Task details =>
The answer is to be the full listing, unchanged in every line.

-------------------------

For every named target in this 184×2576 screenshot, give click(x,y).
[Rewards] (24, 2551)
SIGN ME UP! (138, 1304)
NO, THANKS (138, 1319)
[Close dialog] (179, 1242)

-------------------------

Exercise result =>
For every named target in this 184×2576 screenshot, give click(x,y).
[Rewards] (24, 2551)
SIGN ME UP! (138, 1304)
NO, THANKS (138, 1319)
[Close dialog] (179, 1242)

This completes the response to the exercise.